You understand that homeowners can view this site, right? 80% of what you say is school yard name calling and your opinion. Why would they want to have you in their home when there are qualified installers minus the attitude? And installers that follow the rules regarding the homeowners safety (as well as your own). To put in your own words"Think".


----------



## GO Remodeling (Apr 5, 2005)

ccoffer said:


> _Or you could read the EPA standards._
> 
> You mean the same corrupt scumbags that gave us Superfund?(you might not be old enough to remember that) The EPA is fundamentally corrupt as is OSHA. Thankfully, they stick to construction sites. Not being a hapless loser, I don't do construction sites. I serve homeowners and we love each other.


Superfund would not exist if corrupt businesses didn't dump the waste on the ground for everyone else to pay for. That's should be why you should be upset. You're paying for it.


----------



## GO Remodeling (Apr 5, 2005)

ccoffer said:


> BTW: I'm better at this than you people are. You can ask around. I'm not just some guy on the internet. I supply free content here for the sake of people who don't have some limp axe to grind.
> 
> Asbestos isn't nitro-glycerine. Black mold isn't bubonic plague either.


Content? :laughing: Can you quote a study, research, anything to support your views? Free, misinformed content; you get what you pay for.


----------



## ccoffer (Jan 30, 2005)

I'm smarter than you, son.

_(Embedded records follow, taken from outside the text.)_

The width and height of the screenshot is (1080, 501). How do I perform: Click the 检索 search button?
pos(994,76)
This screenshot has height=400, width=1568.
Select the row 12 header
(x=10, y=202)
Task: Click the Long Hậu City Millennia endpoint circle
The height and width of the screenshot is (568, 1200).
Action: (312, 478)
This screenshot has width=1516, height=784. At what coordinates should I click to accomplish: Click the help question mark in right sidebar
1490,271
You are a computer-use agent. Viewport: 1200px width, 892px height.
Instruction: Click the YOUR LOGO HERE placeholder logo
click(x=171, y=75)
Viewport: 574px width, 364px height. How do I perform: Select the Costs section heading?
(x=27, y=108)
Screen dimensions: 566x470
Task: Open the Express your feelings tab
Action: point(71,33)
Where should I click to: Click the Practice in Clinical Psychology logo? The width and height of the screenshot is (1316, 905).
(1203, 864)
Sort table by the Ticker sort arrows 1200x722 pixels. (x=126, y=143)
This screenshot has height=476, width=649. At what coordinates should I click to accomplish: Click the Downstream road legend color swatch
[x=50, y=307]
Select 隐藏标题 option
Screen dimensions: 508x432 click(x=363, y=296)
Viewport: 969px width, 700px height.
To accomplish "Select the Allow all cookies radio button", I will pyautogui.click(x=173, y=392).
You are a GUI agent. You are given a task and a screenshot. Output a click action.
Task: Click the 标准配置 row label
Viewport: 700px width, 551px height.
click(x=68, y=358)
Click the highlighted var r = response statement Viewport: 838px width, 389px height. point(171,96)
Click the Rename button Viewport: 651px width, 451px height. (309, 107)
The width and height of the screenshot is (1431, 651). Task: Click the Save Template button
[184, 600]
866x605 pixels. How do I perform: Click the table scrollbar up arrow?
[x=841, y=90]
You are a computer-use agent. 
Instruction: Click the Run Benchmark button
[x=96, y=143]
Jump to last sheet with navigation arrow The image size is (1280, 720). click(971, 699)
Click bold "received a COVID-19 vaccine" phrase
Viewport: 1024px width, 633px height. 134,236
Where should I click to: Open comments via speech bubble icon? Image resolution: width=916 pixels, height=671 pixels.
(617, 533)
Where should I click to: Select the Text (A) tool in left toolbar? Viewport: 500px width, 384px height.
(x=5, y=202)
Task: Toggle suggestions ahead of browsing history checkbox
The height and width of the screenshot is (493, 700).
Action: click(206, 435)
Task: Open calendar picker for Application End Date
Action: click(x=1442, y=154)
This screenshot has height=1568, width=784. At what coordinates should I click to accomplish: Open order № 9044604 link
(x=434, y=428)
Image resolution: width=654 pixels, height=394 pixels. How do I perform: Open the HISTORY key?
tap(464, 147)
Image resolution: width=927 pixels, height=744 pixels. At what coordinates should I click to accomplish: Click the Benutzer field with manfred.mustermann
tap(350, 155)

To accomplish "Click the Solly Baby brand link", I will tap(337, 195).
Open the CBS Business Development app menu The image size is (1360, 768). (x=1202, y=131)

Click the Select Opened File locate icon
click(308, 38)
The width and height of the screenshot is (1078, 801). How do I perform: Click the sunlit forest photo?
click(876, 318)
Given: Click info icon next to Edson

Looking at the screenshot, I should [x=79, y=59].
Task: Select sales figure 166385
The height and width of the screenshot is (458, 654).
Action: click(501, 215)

I make more money than you do. I'm better at dealing with people than you are. Your pride is a millstone around your neck. I pray you wake up.

For your sake.

Best,
Chu.


----------



## mbryan (Dec 6, 2010)

It doesn't matter how correct or stupid the rule is you still have to follow it. There have been a business or two that have been bankrupted by one of those corrupted divisions. Do I agree with some of your feelings yes but unfortunately they don't give a damn what we think.... I don't like paying taxes either but don't think I'll do well if I don't play by their rules.

Are the landfill rules about being labeled and double bagged just so they can drive an excavator over them a little retarded in my opinion, what do you think...


----------



## Calidecks (Nov 19, 2011)

ArtisanRemod said:


> Just wait till the homeowner tells his brother in law's best friend who is an attorney that you removed the asbestos yourself, and the **** hits the fan. Why you would assume the liability here, as suggested above, is beyond me. If someone gets sick, and the blame comes back to you, do you really want to deal with that?
> I understand the part about over zealous lawyers etc, but you need to CYA. Cover Your Ass.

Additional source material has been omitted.